• Exercise task:
Reproduce the data below with "Expand" switched to "Open" wherever it occurs, leaving everything else unchanged and omitting the pictures.

• Provided records:
Start

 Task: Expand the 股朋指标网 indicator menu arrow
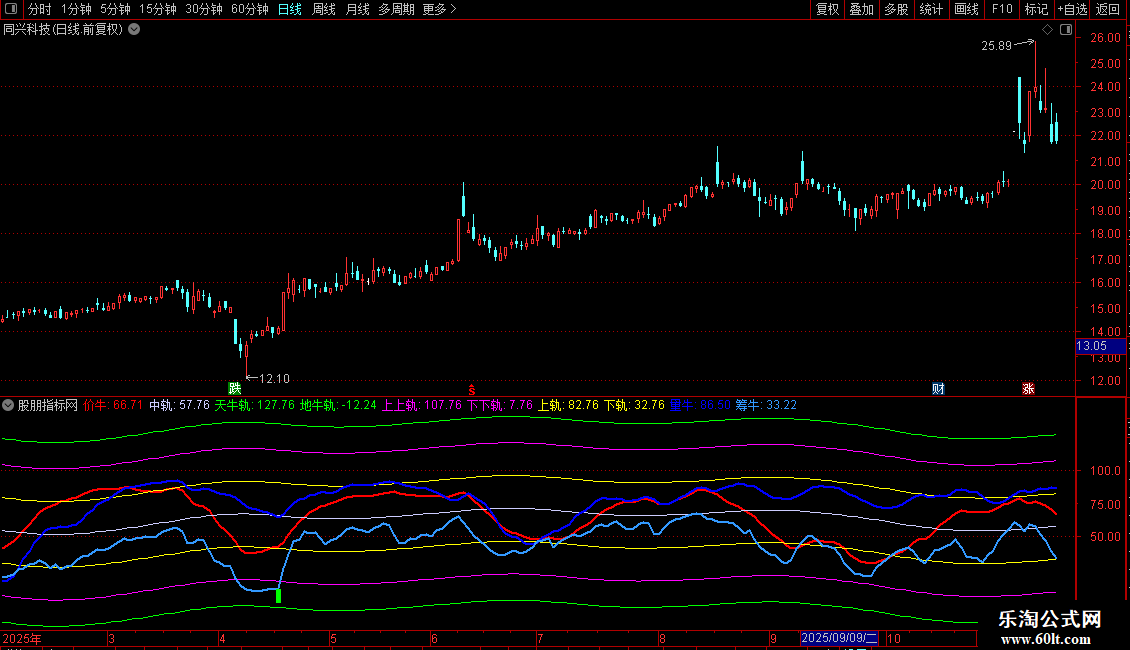click(9, 405)
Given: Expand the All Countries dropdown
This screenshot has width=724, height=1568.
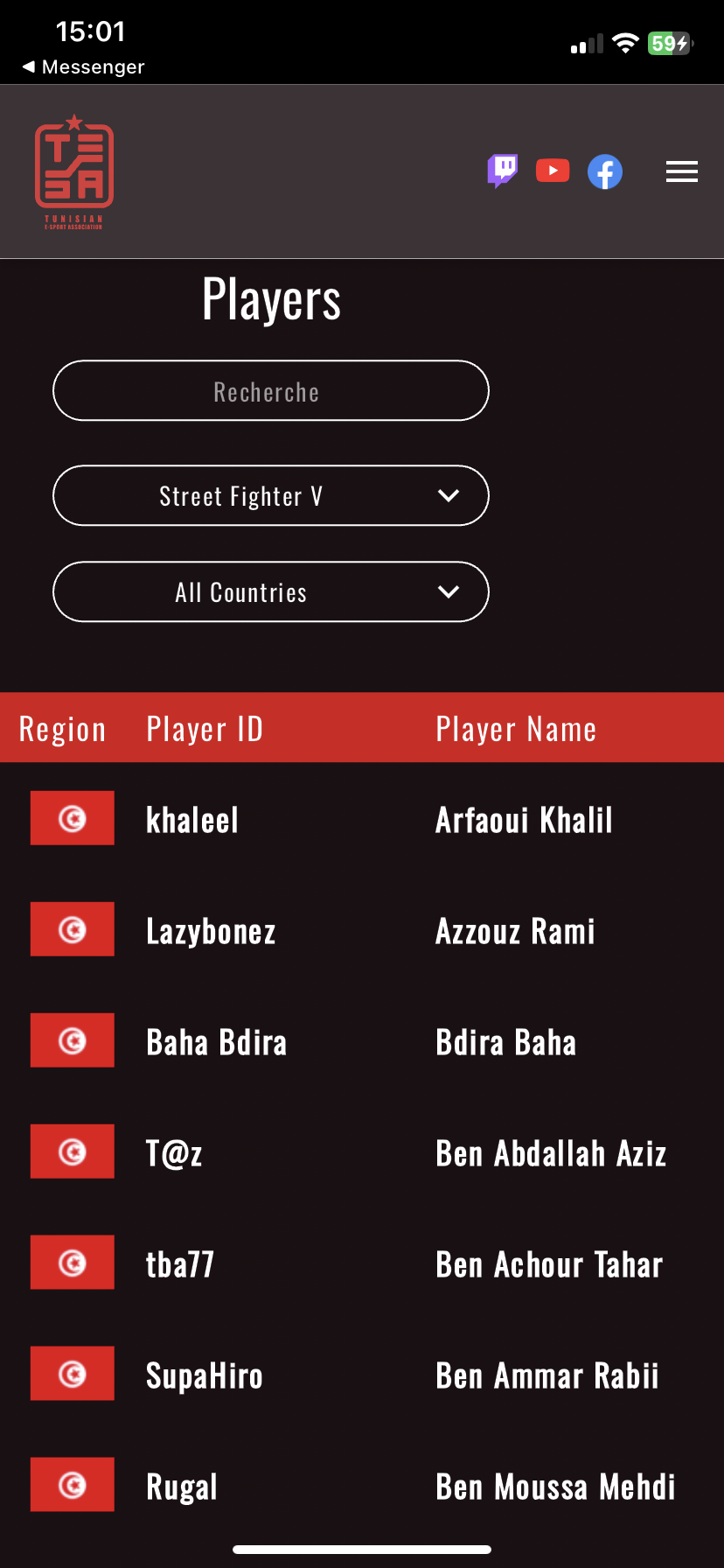Looking at the screenshot, I should click(x=271, y=592).
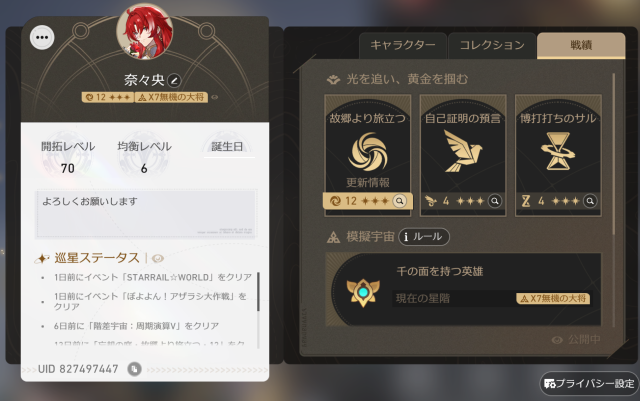Magnify the 自己証明の預言 record details
Screen dimensions: 640x401
(495, 201)
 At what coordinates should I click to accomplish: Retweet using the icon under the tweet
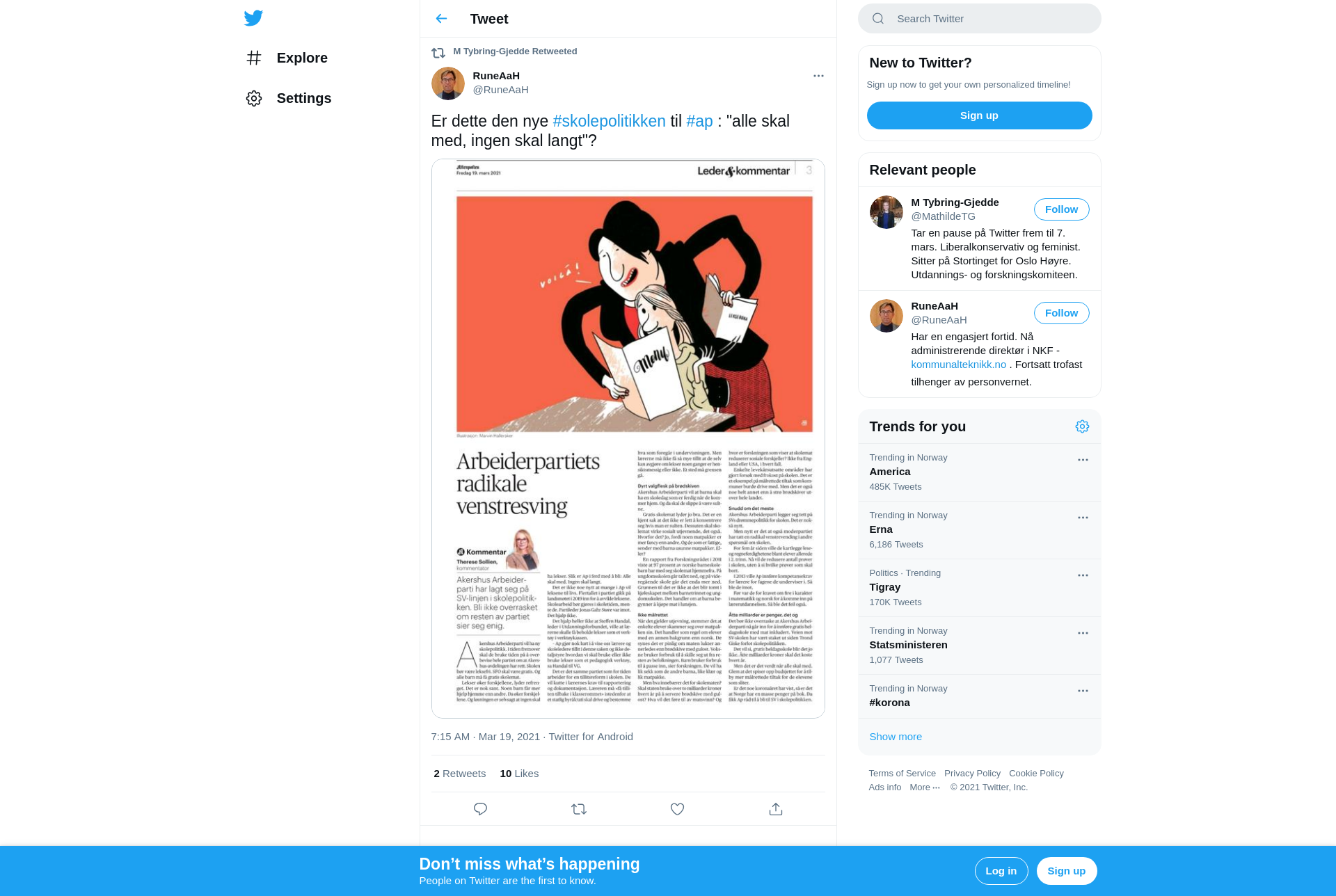coord(579,809)
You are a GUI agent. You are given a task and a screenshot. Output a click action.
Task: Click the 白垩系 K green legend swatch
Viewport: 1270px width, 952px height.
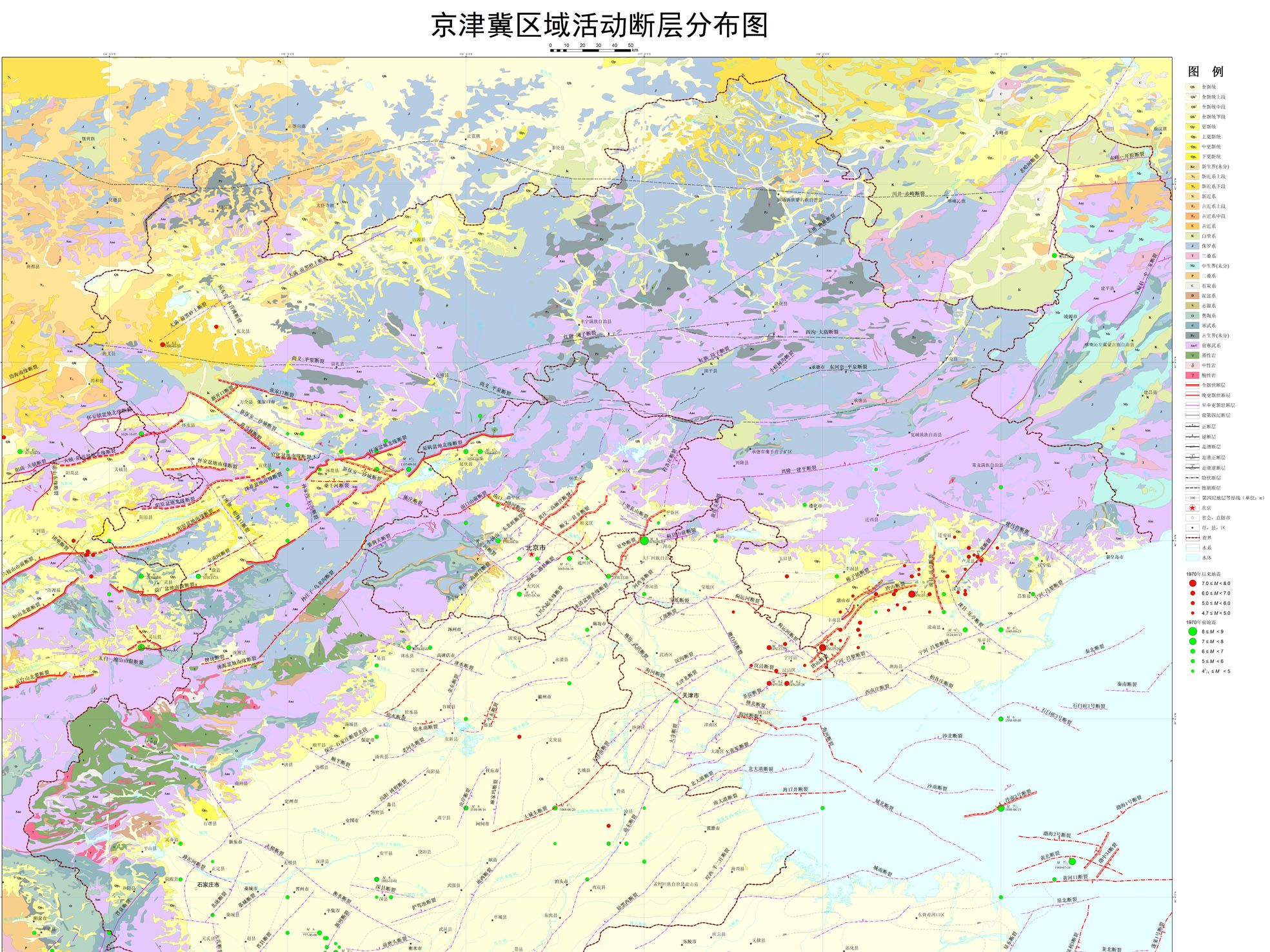point(1193,236)
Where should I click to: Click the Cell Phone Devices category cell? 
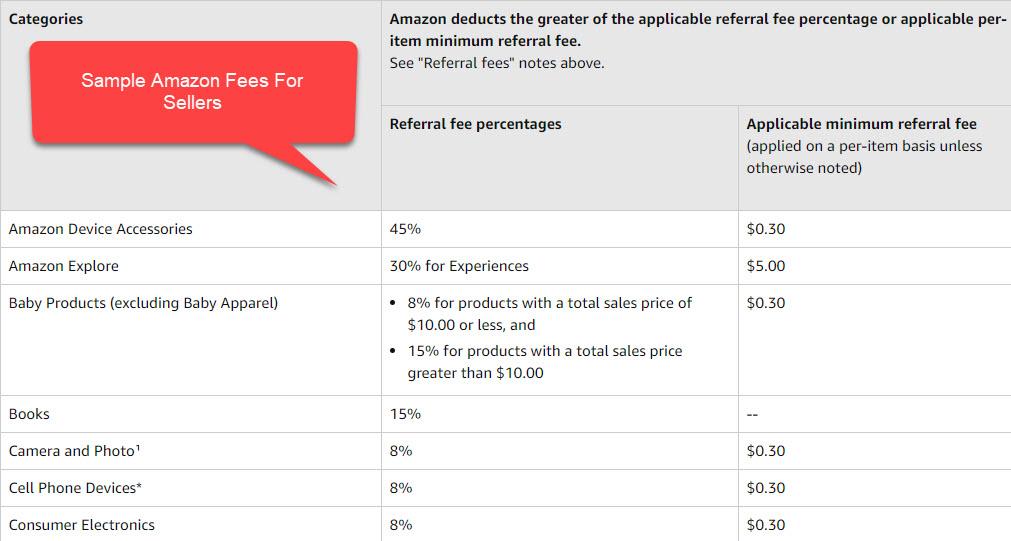coord(75,488)
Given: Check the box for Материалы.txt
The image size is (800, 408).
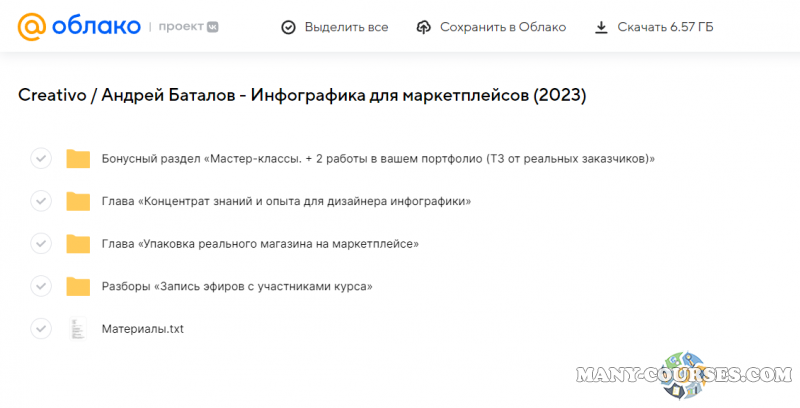Looking at the screenshot, I should [41, 329].
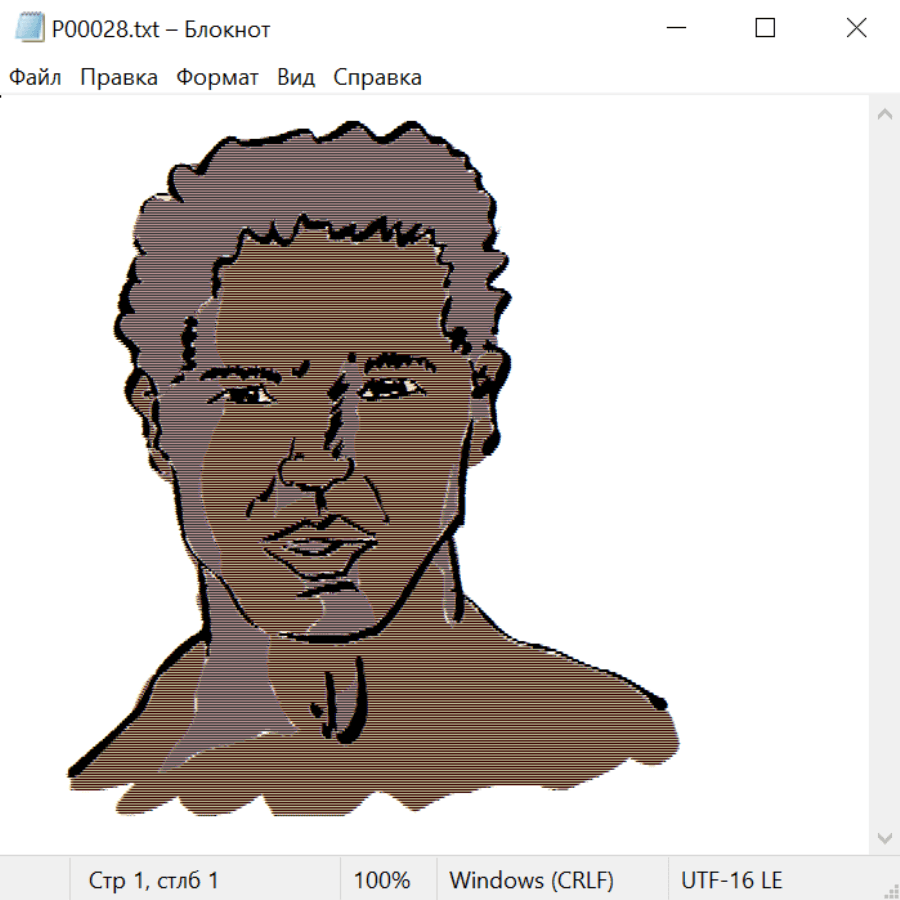Click the scroll up arrow

[884, 114]
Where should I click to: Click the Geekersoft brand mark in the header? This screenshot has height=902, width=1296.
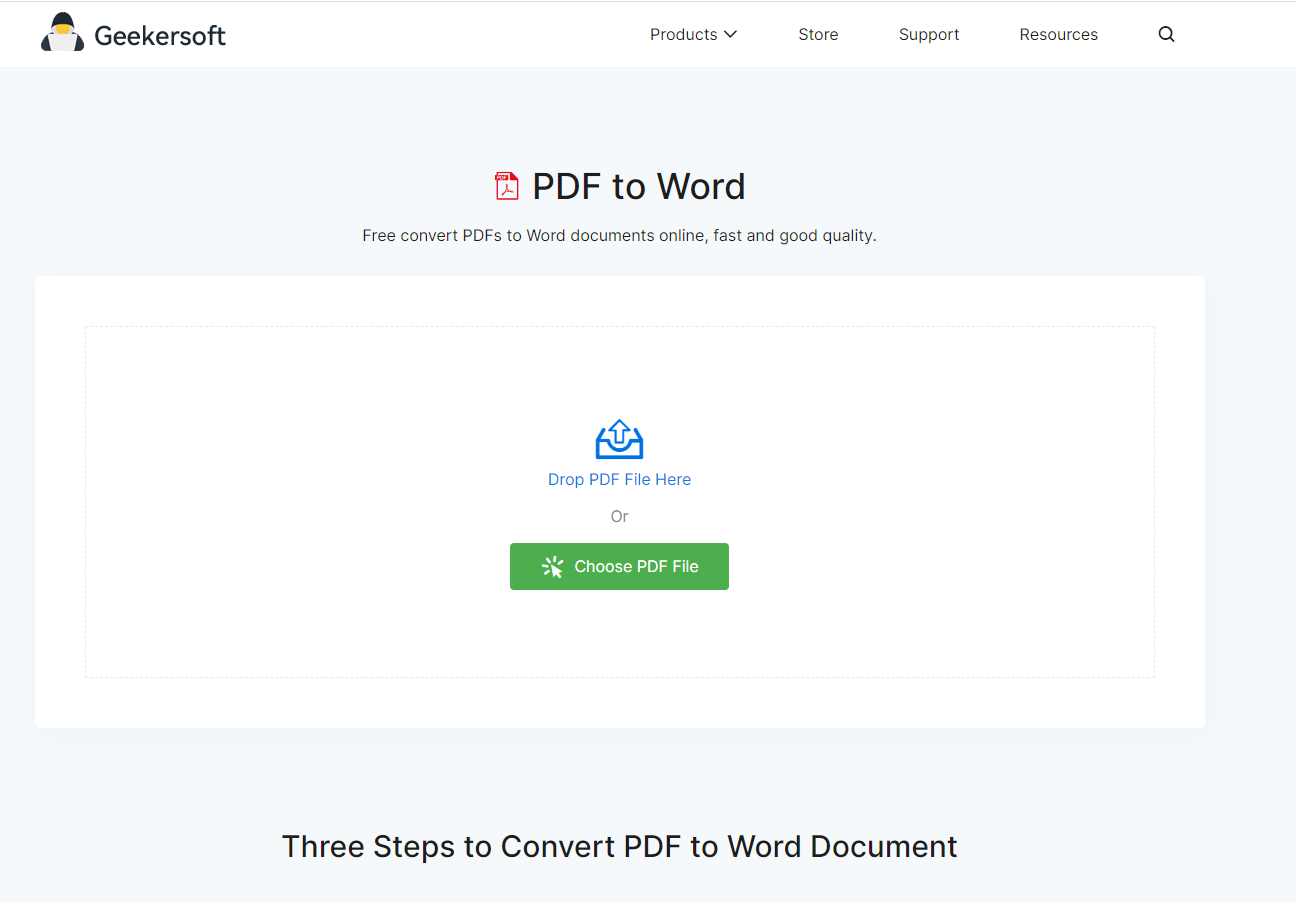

End

• Completed task:
 Task: Open the 股朋指标网 indicator menu arrow
click(9, 405)
Given: Open the All Countries dropdown
This screenshot has width=724, height=1568.
Looking at the screenshot, I should click(x=271, y=592).
Magnify the 自己証明の預言 record details
Screen dimensions: 640x401
(495, 201)
 At what coordinates should I click to accomplish: Retweet using the icon under the tweet
coord(579,809)
You are a GUI agent. You are given a task and a screenshot. Output a click action.
Task: Click the 白垩系 K green legend swatch
Viewport: 1270px width, 952px height.
point(1193,236)
Where should I click to: Click the Cell Phone Devices category cell? 
coord(75,488)
Given: Check the box for Материалы.txt
The image size is (800, 408).
Looking at the screenshot, I should [41, 329].
Click the scroll up arrow

[884, 114]
Where should I click to: Click the Geekersoft brand mark in the header? This screenshot has height=902, width=1296.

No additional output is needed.